Nel nostro Paese corsi e regate a favore delle persone con patologie psichiche più o meno gravi si sono diffusi dai primi anni del 2000 grazie a numerose associazioni (individuabili in Internet sotto la voce “Velaterapia”) che hanno spalancato le porte delle loro sedi per accogliere ed assistere le persone diversamente abili.

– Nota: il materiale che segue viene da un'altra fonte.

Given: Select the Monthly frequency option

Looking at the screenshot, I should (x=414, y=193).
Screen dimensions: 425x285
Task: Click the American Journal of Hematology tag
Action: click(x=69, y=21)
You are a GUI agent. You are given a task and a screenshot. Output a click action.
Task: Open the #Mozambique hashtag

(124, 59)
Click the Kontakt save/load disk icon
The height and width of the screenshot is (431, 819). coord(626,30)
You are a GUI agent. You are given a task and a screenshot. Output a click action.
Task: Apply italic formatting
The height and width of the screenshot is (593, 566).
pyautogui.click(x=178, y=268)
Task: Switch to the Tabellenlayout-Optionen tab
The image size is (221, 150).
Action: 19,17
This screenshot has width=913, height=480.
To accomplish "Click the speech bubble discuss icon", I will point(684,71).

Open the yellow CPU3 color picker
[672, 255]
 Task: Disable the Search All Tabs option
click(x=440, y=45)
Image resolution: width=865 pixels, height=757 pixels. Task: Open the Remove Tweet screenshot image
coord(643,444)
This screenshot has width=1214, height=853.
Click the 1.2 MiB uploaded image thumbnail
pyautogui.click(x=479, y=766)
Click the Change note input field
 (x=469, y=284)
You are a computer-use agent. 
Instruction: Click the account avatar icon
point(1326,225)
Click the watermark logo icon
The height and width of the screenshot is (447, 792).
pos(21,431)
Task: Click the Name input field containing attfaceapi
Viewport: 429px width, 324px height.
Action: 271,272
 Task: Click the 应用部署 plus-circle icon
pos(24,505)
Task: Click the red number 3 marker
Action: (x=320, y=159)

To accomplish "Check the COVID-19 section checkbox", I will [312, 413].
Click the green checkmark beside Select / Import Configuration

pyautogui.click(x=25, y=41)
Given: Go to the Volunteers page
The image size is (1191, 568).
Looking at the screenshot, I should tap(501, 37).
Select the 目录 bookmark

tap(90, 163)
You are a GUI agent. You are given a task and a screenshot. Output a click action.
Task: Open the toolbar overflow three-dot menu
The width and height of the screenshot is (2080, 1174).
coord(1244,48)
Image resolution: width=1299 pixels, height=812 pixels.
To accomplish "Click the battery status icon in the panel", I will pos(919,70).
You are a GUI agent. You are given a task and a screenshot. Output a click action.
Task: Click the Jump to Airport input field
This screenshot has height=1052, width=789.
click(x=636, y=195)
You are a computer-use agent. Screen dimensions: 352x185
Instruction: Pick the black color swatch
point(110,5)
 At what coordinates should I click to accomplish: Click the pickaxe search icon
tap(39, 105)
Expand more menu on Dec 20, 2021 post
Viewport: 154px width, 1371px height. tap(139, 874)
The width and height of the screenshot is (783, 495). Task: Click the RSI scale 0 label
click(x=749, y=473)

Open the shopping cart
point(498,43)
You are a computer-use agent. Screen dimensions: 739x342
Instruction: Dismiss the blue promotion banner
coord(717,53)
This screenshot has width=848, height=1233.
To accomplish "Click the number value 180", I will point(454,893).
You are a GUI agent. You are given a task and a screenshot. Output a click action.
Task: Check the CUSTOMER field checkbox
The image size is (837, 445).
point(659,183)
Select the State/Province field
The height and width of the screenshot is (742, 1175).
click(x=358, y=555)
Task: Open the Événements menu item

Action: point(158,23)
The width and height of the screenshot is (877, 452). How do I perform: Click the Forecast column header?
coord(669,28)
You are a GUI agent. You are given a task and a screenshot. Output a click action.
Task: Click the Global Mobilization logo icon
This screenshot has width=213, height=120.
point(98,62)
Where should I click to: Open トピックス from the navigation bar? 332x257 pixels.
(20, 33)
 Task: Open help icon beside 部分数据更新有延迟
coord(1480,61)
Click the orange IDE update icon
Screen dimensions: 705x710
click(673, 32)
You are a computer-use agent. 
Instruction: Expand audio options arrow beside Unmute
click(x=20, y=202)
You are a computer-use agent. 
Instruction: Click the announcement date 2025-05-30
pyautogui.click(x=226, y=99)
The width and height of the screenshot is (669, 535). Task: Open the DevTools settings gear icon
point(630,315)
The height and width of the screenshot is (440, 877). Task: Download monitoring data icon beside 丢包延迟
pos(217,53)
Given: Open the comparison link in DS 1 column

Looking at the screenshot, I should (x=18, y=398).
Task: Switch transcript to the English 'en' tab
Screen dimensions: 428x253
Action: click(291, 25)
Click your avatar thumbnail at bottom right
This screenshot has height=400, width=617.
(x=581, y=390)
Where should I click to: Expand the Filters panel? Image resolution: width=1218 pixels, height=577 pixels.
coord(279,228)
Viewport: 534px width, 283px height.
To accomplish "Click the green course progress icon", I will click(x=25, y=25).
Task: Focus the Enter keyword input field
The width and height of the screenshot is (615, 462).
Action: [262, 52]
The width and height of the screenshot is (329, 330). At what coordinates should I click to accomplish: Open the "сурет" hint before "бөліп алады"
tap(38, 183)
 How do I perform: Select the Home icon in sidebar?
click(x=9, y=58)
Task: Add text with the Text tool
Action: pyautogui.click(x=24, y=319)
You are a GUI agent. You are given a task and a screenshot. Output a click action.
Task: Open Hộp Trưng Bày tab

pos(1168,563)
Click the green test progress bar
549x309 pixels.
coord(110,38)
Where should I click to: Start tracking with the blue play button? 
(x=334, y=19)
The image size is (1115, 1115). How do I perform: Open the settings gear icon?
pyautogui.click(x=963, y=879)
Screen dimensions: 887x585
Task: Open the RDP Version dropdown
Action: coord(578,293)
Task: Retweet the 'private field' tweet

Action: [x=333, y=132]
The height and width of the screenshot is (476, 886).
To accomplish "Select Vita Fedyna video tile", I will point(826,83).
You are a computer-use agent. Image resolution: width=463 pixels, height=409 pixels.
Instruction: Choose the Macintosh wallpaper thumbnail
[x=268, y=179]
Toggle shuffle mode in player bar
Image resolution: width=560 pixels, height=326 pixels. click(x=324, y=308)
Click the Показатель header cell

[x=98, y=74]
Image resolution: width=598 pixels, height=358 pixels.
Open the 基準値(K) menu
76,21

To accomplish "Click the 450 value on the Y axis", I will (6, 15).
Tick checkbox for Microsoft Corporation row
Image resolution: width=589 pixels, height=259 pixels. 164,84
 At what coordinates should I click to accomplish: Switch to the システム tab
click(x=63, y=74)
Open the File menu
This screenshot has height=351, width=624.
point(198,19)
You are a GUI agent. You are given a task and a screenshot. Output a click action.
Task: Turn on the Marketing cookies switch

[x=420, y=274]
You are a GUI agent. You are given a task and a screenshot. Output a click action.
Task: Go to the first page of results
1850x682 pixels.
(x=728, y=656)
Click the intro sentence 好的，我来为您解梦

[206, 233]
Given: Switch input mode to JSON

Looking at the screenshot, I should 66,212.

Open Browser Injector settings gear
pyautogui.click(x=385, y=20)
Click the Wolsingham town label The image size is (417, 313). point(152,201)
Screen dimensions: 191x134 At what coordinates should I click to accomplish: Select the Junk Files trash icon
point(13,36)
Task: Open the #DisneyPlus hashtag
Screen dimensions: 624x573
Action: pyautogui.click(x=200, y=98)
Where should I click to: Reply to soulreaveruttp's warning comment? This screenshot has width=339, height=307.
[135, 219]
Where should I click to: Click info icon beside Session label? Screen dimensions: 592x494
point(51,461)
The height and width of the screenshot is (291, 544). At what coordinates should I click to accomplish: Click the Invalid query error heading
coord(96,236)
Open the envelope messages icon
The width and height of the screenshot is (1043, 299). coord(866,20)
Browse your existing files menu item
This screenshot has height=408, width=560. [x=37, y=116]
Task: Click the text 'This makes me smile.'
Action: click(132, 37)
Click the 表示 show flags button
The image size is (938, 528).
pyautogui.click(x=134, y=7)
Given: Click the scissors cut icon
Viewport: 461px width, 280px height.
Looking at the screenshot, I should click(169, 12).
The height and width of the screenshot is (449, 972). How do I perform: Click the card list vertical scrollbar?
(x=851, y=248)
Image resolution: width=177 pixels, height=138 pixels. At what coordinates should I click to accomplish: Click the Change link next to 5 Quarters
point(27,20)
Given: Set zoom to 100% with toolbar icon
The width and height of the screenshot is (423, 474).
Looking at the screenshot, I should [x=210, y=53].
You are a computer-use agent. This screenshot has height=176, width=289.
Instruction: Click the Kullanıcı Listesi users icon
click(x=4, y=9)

Queste scuole e associazioni, attrezzate da tempo per portare in barca disabili o persone che hanno problemi di tossicodipendenza o di emarginazione sociale, stanno svolgendo un compito essenziale nella società.
Ogni istruttore, come del resto ogni velista, sa che la conduzione di un’imbarcazione è faticosa a livello fisico, ma è straordinariamente stimolante dal punto di vista sensoriale. Il corpo e tutte le facoltà intellettive sono infatti coinvolti durante la navigazione: un’esperienza unica specialmente per chi è costretto a vivere in istituti psichiatrici o di lunga degenza dove l’attività fisica e sociale non è davvero paragonabile a quella della vela. Poi, a bordo, si sperimenta lo spirito di gruppo, si acquisisce un “ruolo” e quindi la coscienza di essere necessari, ci si deve relazionare per forza con caratteri diversi e così si impara a limare il proprio ed a considerare le ragioni degli altri. Ci si confronta con le ansie e le paure che ognuno si porta dentro e che in queste persone sono spesso ingigantite dal male. La barca rappresenta, in altri termini, una miniera di stimoli motivazionali in particolare per i portatori di handicap.
L’obiettivo principale di chi si occupa di “velaterapia” è, in buona sostanza, quello di migliorare il processo di autostima e restituire dignità all’essere umano degradato da una malattia psichica o fisica, da una storia di droga o di delinquenza,  attraverso la consapevolezza di poter essere in determinate situazioni, autonomi e in grado di prendere decisioni. In estrema sintesi offrire un’ulteriore possibilità, o almeno provarci.
La “scoperta delle proprie capacità”, la certezza di avere avuto un “ruolo” e la “collaborazione” con i compagni, sono fondamentali per la crescita della consapevolezza di sé ed hanno ricadute positive anche nell’ambiente familiare, sociale e lavorativo, confermate dalle molte testimonianza dei  familiari e dai datori di lavoro nei vari incontri conclusivi di “verifica”.
Oggi, sempre di più, si crede con entusiasmo al valore riabilitativo e risocializzante del mare ed è una bellissima realtà italiana quella in cui persone disabili e normodotati mettono insieme e integrano le loro forze per raggiungere i porti della solidarietà della vela terapia. L’incontro con il mare, l’esperienza nella conduzione e del comando, lo spazio ristretto, l’apprendere strategie, il sapere che si è una pedina indispensabile per la navigazione sono stimoli unici per la crescita psicologica sociale.

“La disabilità non è un mondo a parte, ma una parte del mondo” (Pancrazio “Ezio” Vinciguerra)

2 commenti

  • ezio

    Fogli Gabry
    Che bellissima testimonianza e ti dirò che tra l’altro non ero al corrente di questi corsi e di queste “terapie” acquatiche.
    La vita in uno spazio ristretto, anche per chi non ha problemi, è un gran banco di prova per tutti i motivi che hai già menzionato, ma che questo fungesse anche da terapia per bambini che hanno difficoltà a relazionarsi, o per chi arriva da percorsi devastanti, basti pensare alla droga, è per me una bellissima scoperta. Grazie Ezio, sono queste le notizie di cui vorrei poter leggere sempre.

  • ezio

    Veramente bello Ezio, d’altronde noi non abbiamo mai avuto dubbi dell’importante è fondamentale ruolo del nostro amico mare. Soprattutto su quella parte del mondo cui molti per ignoranza è indifferenza definiscono un mondo a parte.